Faire son jour
Chaque jour est à inventer, comme un compagnon de jeu, unique pour chacun. C’est Pierre-Albert Jourdan qui nous le dit.
Faire son jour comme on dit faire son trou.
Mais pas en s'enterrant. En s'aérant.
Avec des mots, bien sûr, mais aussi avec ce
que le dérapage des mots peut t'apporter
de distance par rapport à eux.
T'éloigner d'une souveraineté suspecte.
Pierre-Albert Jourdan, Le bonjour et l'adieu, Mercure de France.

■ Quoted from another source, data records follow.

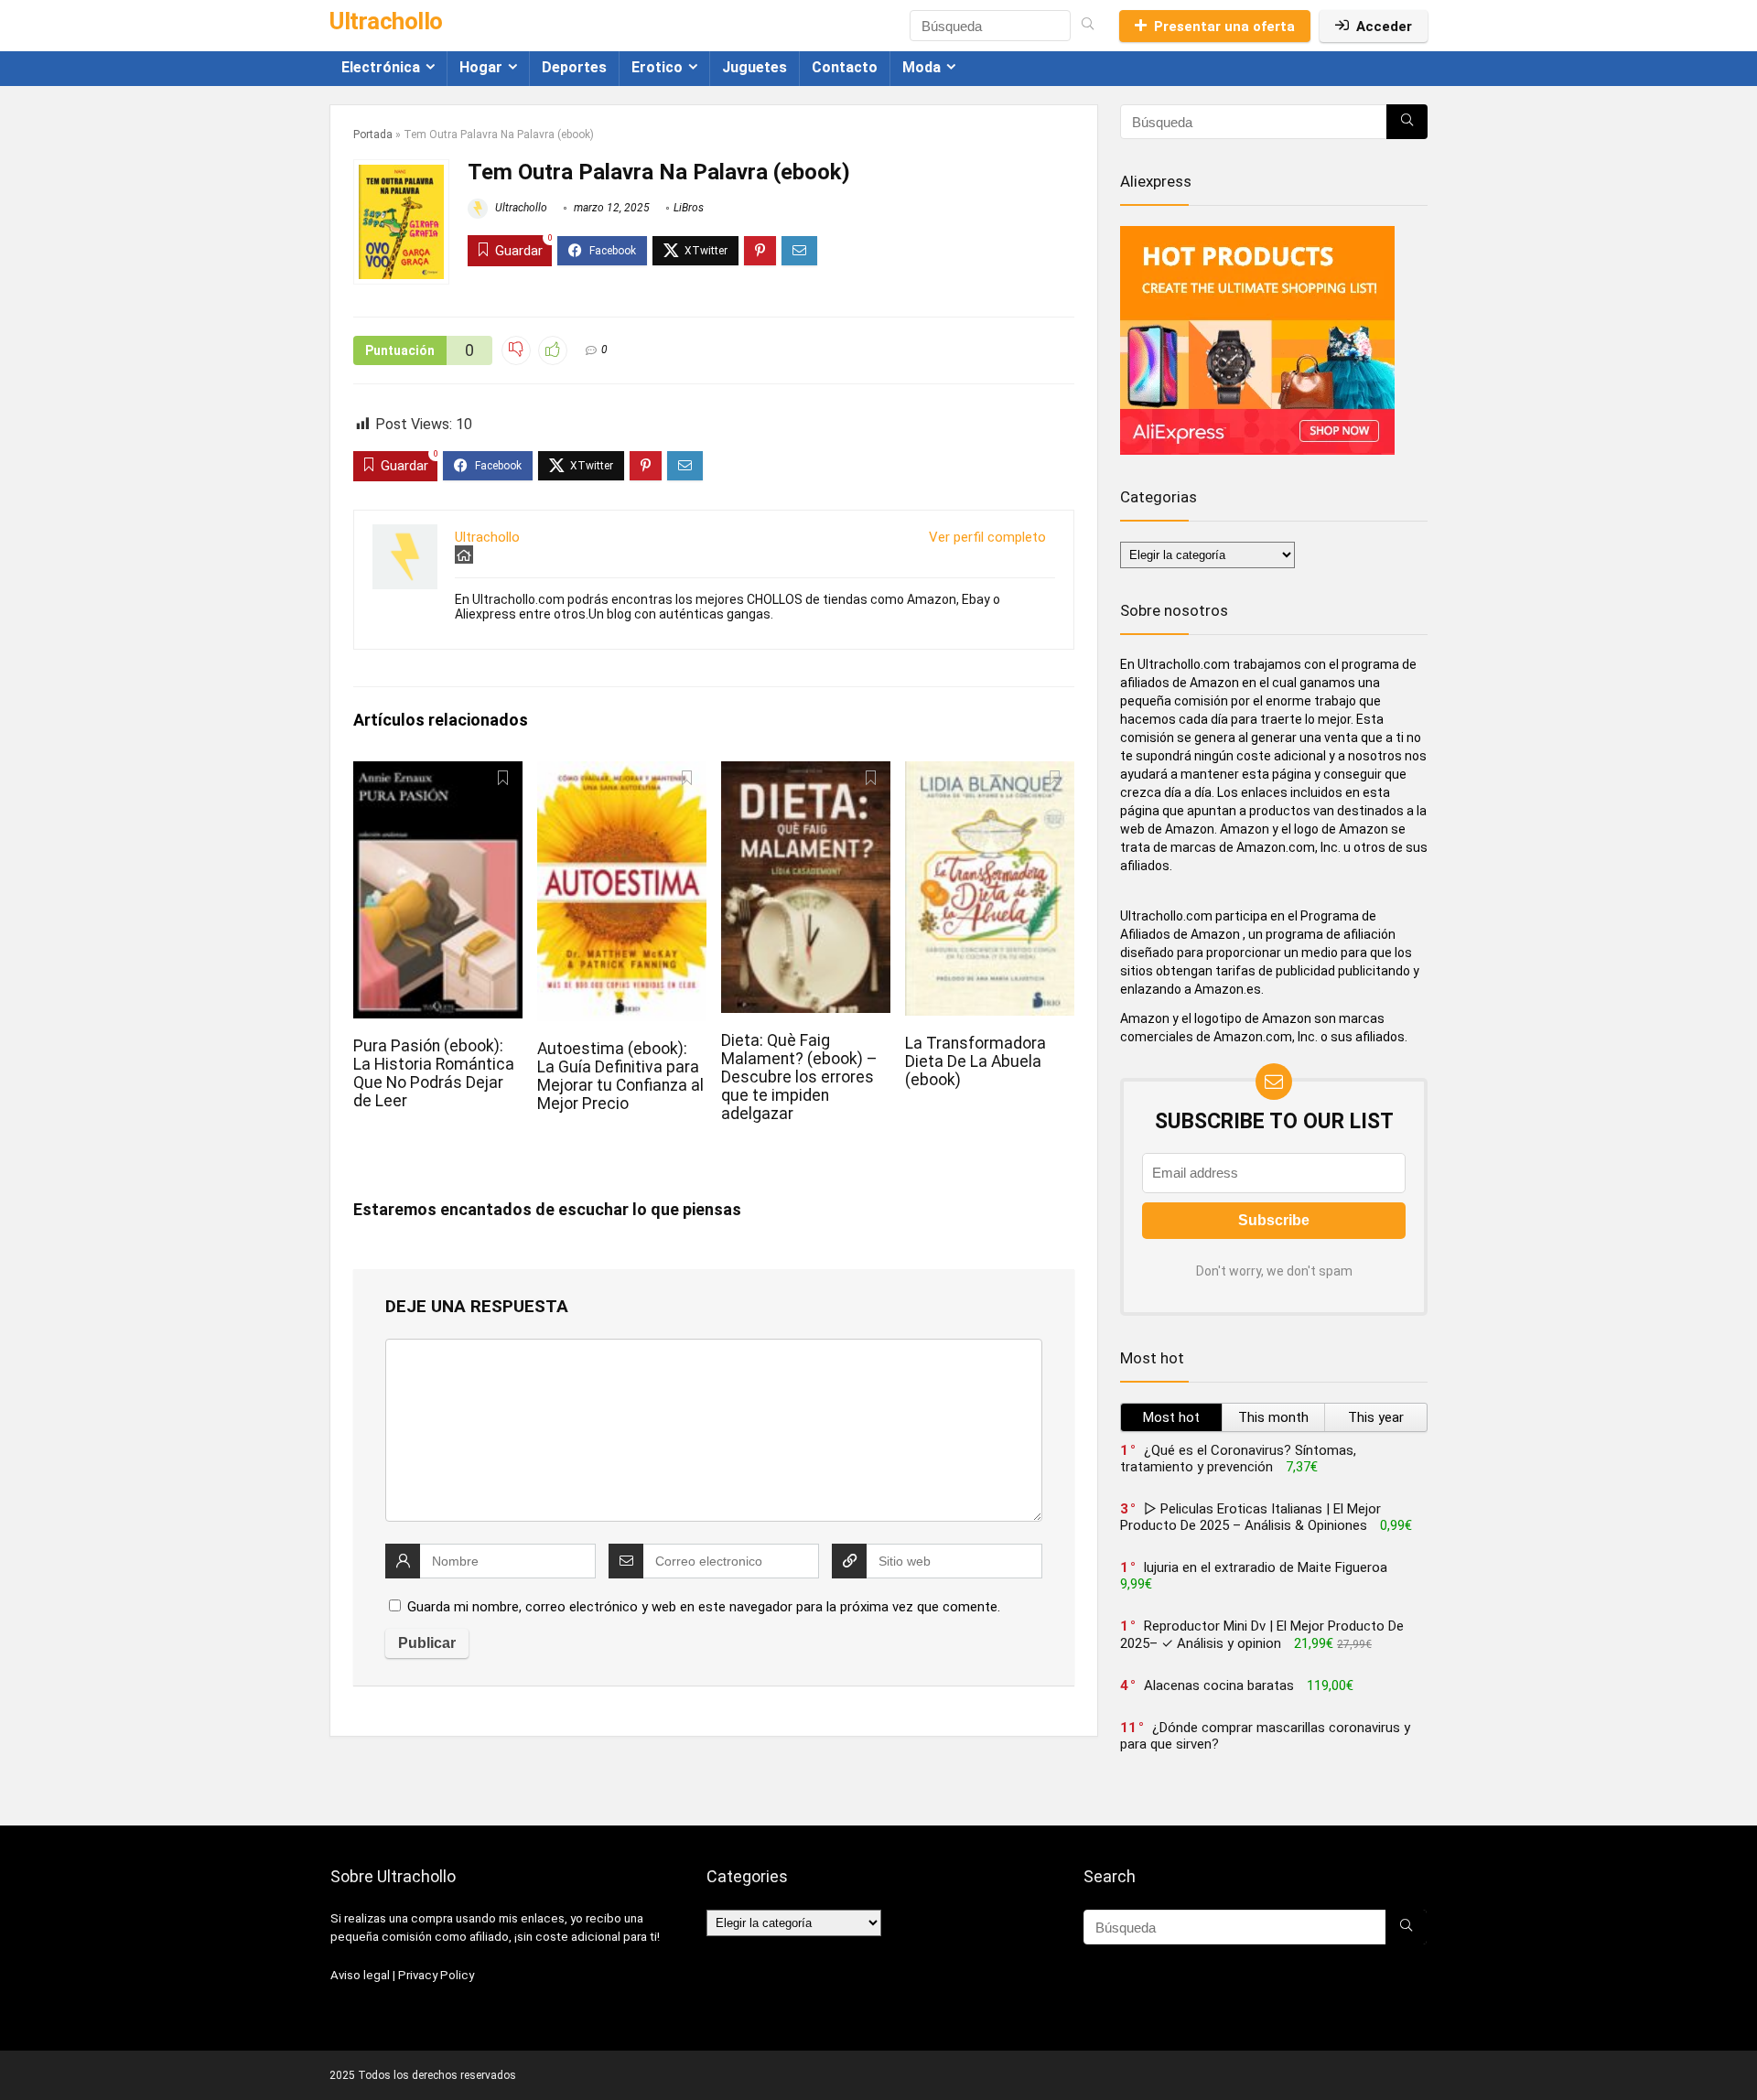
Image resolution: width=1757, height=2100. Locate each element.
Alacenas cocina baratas (1219, 1685)
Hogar (480, 67)
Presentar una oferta (1224, 26)
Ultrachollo (519, 207)
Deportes (574, 67)
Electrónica (380, 67)
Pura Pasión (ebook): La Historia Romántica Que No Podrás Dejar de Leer (433, 1073)
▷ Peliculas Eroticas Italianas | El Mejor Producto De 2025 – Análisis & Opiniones (1250, 1517)
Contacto (845, 67)
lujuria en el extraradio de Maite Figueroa (1265, 1567)
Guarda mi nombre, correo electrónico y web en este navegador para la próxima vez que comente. (703, 1607)
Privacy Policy (436, 1975)
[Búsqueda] (1088, 25)
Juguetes (754, 67)
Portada (373, 134)
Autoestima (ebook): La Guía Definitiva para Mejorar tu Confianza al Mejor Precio (620, 1076)
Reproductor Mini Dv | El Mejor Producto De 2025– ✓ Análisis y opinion (1262, 1635)
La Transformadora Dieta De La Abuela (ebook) (975, 1061)
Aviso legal (360, 1975)
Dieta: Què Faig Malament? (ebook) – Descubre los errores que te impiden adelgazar (799, 1077)
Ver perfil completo (987, 537)
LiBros (689, 207)
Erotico (657, 67)
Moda (921, 67)
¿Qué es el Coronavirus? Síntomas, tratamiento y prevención (1238, 1458)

On peut aussi, comme Jules Supervielle, décider de se recréer chaque matin, avec le mystère qu'offre la nuit.
Encore frissonnant
Sous la peau des ténèbres
Tous les matins je dois
Recomposer un homme
Avec tout ce mélange
De mes jours précédents
Et le peu qui me reste
De mes jours à venir.
Me voici tout entier,
Je vais vers la fenêtre.
Lumière de ce jour,
Je viens du fond des temps,
Respecte avec douceur
Mes minutes obscures,
Épargne encore un peu
Ce que j’ai de nocturne,
D’étoilé en dedans
Et de prêt à mourir
Sous le soleil montant
Qui ne sait que grandir.
Jules Supervielle, La fable du monde, Gallimard.